THE RECORDS start

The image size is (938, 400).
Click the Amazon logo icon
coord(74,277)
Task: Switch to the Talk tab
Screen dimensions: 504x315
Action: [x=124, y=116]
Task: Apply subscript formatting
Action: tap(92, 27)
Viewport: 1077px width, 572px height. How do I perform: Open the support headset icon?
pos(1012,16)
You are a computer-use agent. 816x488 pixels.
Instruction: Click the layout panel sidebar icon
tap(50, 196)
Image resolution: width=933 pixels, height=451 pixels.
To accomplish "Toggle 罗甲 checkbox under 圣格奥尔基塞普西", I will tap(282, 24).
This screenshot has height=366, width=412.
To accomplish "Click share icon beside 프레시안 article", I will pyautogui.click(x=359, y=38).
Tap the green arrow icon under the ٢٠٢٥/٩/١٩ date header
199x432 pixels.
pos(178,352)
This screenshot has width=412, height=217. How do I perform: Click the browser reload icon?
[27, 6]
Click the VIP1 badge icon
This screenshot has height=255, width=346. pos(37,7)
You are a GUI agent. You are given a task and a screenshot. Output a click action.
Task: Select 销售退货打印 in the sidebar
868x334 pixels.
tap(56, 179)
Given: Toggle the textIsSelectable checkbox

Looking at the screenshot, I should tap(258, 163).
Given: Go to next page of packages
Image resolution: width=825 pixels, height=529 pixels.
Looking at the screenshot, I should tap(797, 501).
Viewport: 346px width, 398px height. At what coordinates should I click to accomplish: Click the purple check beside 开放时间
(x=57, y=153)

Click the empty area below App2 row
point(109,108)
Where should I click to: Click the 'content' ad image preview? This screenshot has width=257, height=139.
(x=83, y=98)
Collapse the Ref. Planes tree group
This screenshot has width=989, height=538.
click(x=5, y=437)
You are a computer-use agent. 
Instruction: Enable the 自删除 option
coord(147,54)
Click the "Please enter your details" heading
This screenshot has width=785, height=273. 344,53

THE RECORDS end

→ BRIEF
Retype the stretch of the lines above, from the line that contains "Image resolution: width=933" through the last line, with both ends included.

→ THE COMPLETED TASK
Image resolution: width=933 pixels, height=451 pixels.
To accomplish "Toggle 罗甲 checkbox under 圣格奥尔基塞普西", I will tap(282, 24).
This screenshot has height=366, width=412.
To accomplish "Click share icon beside 프레시안 article", I will pyautogui.click(x=359, y=38).
Tap the green arrow icon under the ٢٠٢٥/٩/١٩ date header
199x432 pixels.
pos(178,352)
This screenshot has width=412, height=217. How do I perform: Click the browser reload icon?
[27, 6]
Click the VIP1 badge icon
This screenshot has height=255, width=346. pos(37,7)
You are a GUI agent. You are given a task and a screenshot. Output a click action.
Task: Select 销售退货打印 in the sidebar
868x334 pixels.
tap(56, 179)
Given: Toggle the textIsSelectable checkbox

Looking at the screenshot, I should tap(258, 163).
Given: Go to next page of packages
Image resolution: width=825 pixels, height=529 pixels.
Looking at the screenshot, I should tap(797, 501).
Viewport: 346px width, 398px height. At what coordinates should I click to accomplish: Click the purple check beside 开放时间
(x=57, y=153)

Click the empty area below App2 row
point(109,108)
Where should I click to: Click the 'content' ad image preview? This screenshot has width=257, height=139.
(x=83, y=98)
Collapse the Ref. Planes tree group
This screenshot has width=989, height=538.
click(x=5, y=437)
You are a computer-use agent. 
Instruction: Enable the 自删除 option
coord(147,54)
Click the "Please enter your details" heading
This screenshot has width=785, height=273. 344,53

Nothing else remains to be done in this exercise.